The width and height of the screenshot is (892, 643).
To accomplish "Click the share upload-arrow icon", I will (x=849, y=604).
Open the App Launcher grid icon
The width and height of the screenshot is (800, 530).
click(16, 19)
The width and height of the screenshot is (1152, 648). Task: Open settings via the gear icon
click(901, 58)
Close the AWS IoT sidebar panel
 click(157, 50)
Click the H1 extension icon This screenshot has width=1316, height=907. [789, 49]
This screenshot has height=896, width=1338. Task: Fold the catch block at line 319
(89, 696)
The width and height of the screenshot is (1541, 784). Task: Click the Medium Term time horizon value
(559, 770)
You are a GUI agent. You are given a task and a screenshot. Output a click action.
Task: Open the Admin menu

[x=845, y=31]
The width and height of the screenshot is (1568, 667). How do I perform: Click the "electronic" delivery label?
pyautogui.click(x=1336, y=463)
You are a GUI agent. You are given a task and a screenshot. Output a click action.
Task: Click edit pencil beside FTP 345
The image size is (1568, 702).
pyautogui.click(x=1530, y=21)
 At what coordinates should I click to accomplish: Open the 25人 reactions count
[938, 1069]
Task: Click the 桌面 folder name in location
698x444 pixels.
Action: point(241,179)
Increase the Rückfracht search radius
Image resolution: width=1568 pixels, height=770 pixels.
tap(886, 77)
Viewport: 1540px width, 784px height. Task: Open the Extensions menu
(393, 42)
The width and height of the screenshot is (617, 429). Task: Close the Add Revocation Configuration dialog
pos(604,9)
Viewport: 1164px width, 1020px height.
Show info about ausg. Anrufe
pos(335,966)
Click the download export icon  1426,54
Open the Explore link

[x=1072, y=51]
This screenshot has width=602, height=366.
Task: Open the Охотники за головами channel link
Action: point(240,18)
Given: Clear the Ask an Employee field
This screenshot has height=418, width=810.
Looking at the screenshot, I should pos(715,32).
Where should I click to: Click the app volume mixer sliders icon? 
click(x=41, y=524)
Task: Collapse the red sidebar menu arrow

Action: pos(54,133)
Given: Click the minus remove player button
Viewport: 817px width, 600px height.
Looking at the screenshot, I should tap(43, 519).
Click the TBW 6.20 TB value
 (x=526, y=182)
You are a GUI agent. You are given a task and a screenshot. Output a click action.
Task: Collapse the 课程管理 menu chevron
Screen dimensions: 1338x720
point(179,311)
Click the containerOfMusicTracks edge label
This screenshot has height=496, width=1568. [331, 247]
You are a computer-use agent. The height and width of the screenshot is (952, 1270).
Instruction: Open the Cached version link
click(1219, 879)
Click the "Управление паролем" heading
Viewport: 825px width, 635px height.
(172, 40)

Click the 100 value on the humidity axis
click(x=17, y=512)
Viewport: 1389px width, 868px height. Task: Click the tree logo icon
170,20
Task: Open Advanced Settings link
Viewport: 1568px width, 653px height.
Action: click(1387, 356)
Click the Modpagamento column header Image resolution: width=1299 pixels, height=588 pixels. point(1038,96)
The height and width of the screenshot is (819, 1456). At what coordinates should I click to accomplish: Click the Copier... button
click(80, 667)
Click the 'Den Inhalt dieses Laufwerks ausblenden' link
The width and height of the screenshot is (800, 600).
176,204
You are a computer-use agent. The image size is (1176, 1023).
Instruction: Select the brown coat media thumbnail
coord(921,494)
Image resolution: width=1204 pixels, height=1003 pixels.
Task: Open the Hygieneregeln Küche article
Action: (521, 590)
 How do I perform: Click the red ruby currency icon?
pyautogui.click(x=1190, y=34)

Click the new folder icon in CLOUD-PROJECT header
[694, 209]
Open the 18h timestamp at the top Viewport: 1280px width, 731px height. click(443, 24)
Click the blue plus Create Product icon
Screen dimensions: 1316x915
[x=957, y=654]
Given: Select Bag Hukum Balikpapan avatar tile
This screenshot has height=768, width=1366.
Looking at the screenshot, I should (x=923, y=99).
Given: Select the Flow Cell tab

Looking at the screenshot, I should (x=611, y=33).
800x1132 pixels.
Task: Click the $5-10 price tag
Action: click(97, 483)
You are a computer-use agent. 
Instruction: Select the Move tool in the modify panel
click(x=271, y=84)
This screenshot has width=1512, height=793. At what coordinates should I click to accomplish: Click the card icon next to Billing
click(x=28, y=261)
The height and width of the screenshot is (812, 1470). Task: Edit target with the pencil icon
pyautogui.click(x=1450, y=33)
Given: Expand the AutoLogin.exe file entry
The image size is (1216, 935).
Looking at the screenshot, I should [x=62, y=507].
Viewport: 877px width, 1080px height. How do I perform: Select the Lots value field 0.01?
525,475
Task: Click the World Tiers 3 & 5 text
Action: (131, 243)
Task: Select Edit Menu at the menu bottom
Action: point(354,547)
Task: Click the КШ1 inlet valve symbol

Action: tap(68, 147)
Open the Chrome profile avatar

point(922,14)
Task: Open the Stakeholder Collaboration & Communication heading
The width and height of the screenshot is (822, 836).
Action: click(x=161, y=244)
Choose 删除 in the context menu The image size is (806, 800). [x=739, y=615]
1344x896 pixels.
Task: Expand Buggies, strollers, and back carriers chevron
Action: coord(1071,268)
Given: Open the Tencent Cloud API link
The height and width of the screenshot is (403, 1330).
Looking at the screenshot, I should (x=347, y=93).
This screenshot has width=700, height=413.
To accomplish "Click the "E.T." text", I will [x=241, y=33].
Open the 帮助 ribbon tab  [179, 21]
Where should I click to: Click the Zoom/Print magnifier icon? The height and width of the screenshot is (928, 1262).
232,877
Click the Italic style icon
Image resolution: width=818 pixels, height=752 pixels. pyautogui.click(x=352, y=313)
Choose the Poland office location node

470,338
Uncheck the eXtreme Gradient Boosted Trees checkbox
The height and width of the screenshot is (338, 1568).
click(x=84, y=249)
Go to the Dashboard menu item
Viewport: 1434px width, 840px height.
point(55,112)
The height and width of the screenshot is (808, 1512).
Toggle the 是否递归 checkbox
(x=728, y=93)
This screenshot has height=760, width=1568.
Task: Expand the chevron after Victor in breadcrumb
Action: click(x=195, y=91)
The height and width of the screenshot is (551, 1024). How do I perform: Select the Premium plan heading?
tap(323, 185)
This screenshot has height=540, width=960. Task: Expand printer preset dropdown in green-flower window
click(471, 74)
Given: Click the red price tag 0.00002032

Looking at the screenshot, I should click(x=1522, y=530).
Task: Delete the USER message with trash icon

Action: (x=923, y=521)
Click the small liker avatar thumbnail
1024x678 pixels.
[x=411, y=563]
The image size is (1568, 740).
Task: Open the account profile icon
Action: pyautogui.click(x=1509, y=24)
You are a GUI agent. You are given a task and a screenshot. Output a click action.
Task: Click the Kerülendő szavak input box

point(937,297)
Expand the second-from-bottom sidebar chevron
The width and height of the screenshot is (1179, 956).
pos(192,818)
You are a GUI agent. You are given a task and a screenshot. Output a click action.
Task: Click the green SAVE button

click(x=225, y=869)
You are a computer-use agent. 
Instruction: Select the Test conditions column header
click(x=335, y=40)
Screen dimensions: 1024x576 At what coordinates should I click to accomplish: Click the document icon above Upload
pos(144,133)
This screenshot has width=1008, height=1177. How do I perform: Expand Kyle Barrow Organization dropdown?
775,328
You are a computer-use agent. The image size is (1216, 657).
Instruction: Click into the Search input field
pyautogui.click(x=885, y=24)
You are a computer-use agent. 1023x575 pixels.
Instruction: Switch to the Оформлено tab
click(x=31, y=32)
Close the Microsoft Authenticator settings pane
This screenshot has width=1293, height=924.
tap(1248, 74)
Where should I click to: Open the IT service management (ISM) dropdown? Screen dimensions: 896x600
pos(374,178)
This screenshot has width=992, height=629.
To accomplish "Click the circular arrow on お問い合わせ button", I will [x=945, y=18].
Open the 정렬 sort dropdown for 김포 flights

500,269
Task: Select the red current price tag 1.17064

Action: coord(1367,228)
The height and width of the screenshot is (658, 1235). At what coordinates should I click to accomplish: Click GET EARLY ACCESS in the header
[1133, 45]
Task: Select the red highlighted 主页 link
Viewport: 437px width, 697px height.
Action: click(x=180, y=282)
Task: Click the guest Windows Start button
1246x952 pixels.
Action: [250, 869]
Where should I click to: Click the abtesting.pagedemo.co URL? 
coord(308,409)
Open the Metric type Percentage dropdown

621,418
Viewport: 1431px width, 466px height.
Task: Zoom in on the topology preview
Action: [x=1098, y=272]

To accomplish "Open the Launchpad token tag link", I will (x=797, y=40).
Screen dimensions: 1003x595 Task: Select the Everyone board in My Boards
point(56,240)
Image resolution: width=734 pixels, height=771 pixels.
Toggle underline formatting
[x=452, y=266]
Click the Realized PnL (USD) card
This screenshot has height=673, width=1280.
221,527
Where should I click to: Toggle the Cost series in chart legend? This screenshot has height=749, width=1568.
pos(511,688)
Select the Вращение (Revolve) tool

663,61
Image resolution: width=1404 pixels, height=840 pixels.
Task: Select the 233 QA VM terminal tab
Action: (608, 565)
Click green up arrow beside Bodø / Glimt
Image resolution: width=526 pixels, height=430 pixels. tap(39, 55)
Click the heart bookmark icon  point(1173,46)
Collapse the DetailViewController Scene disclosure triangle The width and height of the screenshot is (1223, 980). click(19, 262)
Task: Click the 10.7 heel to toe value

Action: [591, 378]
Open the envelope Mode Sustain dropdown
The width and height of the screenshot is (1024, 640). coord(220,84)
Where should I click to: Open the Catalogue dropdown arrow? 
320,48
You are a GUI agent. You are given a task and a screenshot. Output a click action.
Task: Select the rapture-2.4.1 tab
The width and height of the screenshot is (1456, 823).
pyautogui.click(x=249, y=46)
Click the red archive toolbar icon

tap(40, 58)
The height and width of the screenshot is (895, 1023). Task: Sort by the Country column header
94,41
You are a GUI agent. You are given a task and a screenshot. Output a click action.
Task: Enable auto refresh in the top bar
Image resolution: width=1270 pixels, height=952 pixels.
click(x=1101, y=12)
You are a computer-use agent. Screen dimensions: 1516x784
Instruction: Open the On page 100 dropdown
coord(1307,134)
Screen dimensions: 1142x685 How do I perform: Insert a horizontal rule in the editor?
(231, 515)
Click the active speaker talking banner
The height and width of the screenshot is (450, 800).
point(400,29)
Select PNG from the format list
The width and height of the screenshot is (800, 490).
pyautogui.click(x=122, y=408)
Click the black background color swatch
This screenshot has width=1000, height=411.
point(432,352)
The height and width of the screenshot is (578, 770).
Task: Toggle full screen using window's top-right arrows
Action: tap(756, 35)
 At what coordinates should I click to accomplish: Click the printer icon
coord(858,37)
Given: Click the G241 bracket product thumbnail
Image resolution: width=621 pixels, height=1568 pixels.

Ziel:
Extrahieren Sie aus den obigen Einträgen jede Zeile, in der die Zeichenkette „menu“ vorkommt.

Antwort:
Task: Open the Admin menu
Viewport: 1540px width, 784px height. Task: Open the Extensions menu
Task: Collapse the red sidebar menu arrow
Task: Collapse the 课程管理 menu chevron
Task: Select Edit Menu at the menu bottom
Choose 删除 in the context menu The image size is (806, 800). [x=739, y=615]
Go to the Dashboard menu item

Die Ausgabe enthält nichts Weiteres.